→ **Written request**:
Pick out every line in the items below that contains the string "panel", and copy each one. Uppercase and lowercase letters count as different.

--- Available data ---

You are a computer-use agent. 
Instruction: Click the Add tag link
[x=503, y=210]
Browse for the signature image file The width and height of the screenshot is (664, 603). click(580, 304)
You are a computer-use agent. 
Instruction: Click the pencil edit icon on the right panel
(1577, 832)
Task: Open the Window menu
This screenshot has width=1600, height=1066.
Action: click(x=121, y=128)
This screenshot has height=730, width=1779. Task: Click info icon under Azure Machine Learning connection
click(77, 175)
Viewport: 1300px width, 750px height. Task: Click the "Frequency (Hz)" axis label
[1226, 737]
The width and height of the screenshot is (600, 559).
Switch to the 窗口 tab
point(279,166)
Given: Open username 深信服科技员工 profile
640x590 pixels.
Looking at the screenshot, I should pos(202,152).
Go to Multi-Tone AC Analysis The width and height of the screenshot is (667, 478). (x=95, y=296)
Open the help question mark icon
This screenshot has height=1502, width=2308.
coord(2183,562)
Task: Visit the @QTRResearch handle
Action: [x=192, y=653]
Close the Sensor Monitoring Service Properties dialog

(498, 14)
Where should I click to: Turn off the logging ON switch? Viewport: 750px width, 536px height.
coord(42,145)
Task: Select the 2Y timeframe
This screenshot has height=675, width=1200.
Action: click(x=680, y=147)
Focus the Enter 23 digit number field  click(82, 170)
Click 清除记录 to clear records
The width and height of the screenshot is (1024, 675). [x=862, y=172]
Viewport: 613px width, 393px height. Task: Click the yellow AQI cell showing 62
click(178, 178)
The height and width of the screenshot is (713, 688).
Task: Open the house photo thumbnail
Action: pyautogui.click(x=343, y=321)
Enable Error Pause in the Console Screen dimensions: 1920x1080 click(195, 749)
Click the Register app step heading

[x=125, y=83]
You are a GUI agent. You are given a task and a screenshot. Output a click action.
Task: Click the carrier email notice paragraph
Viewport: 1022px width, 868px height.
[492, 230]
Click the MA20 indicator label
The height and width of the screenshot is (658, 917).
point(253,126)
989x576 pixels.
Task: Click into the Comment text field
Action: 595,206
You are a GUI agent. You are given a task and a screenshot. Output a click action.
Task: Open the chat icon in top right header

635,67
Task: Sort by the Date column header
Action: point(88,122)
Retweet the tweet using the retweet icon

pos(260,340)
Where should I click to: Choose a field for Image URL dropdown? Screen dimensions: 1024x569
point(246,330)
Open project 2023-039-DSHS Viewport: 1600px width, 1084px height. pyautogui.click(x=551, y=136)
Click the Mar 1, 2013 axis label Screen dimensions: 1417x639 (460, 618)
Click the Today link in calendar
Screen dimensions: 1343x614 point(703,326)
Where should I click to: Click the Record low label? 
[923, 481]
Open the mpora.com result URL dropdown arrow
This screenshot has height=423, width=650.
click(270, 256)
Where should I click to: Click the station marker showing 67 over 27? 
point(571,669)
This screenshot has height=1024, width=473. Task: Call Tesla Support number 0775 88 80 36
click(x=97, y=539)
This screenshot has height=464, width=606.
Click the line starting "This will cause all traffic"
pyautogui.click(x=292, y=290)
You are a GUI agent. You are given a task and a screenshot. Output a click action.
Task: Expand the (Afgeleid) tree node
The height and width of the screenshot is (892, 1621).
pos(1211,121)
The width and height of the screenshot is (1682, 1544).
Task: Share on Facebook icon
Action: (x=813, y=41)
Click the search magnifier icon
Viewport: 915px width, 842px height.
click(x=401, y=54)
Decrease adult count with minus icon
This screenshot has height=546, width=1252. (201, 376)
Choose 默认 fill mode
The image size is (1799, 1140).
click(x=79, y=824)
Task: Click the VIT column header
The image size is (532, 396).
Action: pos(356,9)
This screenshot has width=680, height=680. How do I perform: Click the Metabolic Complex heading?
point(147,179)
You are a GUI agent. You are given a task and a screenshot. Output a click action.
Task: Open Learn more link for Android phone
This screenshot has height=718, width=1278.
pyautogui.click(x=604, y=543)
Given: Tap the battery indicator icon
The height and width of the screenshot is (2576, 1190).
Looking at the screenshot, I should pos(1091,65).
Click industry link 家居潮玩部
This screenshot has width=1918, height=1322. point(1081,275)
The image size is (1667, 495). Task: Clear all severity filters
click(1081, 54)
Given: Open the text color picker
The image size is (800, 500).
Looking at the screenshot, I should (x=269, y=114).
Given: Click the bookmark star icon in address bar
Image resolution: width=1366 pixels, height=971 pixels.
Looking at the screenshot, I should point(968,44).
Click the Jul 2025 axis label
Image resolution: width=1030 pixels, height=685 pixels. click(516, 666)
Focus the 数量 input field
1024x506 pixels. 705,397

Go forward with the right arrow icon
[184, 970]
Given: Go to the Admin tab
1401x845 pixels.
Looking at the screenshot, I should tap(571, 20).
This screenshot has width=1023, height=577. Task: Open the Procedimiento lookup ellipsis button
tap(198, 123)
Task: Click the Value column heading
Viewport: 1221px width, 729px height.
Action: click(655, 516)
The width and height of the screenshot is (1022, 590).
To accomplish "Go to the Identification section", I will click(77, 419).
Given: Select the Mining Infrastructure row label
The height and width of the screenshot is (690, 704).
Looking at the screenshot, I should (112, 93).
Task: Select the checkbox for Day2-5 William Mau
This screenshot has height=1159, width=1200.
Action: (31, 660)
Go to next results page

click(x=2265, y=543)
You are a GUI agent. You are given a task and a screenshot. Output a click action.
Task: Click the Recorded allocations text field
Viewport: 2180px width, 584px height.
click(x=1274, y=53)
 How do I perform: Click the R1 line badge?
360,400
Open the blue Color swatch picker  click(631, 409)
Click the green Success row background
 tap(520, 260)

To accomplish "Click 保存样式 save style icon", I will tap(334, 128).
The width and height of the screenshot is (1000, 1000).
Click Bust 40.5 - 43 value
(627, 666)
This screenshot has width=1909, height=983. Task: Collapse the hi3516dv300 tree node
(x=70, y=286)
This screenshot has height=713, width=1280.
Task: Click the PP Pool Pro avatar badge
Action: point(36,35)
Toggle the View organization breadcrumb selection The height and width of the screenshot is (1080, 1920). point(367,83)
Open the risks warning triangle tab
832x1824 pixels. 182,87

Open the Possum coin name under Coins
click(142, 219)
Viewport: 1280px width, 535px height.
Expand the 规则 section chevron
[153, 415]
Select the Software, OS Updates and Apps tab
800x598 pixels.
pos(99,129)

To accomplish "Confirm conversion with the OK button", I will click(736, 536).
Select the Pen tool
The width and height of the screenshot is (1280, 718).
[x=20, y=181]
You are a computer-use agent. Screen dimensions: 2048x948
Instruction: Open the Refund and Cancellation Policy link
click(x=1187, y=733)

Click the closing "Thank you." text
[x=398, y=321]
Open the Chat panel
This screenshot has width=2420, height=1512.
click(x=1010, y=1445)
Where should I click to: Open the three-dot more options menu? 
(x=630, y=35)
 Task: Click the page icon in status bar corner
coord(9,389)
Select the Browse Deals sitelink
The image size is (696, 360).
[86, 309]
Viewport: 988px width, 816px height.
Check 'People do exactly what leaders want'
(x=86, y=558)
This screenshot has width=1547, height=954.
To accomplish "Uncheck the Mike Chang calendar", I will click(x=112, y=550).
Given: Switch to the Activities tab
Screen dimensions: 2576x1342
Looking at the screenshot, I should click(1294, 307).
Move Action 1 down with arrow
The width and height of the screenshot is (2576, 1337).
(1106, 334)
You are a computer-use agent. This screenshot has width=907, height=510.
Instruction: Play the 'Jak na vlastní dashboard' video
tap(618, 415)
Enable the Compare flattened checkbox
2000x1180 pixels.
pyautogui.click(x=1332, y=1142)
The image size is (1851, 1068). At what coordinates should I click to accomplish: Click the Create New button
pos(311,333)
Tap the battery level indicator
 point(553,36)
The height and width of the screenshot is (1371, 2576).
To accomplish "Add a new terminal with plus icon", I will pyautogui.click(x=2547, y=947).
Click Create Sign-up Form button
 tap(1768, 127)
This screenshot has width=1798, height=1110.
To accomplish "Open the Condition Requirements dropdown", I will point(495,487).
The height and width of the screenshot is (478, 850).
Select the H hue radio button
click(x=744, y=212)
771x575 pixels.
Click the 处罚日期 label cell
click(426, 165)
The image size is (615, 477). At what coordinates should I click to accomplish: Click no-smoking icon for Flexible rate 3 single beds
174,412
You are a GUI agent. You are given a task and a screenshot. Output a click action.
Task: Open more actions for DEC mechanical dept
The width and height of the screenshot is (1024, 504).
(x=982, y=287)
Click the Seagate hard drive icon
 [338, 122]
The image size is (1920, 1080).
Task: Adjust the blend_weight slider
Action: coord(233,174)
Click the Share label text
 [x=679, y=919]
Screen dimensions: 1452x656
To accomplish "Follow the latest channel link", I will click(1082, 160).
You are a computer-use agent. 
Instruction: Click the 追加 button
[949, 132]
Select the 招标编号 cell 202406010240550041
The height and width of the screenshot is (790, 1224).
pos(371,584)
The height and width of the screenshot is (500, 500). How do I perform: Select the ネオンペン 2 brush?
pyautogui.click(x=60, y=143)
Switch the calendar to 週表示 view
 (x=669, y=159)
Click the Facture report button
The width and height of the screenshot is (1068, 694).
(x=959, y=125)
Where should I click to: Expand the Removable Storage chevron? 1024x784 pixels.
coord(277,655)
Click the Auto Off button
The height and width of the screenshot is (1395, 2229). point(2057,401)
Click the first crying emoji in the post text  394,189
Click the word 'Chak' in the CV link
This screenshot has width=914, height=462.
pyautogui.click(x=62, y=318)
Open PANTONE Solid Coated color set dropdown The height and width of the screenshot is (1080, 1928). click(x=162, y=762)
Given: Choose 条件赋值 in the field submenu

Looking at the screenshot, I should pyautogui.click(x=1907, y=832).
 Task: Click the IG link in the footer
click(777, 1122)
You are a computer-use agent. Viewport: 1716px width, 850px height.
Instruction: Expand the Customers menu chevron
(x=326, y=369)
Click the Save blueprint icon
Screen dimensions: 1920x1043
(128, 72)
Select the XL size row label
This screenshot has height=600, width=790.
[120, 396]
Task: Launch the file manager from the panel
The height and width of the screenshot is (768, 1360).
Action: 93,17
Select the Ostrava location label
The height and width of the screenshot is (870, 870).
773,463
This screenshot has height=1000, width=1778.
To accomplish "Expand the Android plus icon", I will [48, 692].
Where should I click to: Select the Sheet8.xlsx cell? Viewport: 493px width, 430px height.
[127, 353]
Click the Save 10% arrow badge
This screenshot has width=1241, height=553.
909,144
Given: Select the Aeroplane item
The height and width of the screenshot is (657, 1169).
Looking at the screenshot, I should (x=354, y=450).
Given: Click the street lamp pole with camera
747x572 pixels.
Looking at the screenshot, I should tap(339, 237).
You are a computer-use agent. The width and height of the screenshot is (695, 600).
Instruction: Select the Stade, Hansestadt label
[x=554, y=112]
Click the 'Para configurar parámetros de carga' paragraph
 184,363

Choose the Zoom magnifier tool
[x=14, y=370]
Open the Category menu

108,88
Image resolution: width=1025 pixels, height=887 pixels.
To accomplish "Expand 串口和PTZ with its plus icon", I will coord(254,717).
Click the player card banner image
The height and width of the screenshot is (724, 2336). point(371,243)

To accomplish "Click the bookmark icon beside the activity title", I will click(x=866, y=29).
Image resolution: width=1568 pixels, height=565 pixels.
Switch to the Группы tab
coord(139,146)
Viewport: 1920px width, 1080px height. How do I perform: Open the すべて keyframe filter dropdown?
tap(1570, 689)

---

→ **Solution for this task**:
Instruction: Click the pencil edit icon on the right panel
Open the Chat panel
Task: Launch the file manager from the panel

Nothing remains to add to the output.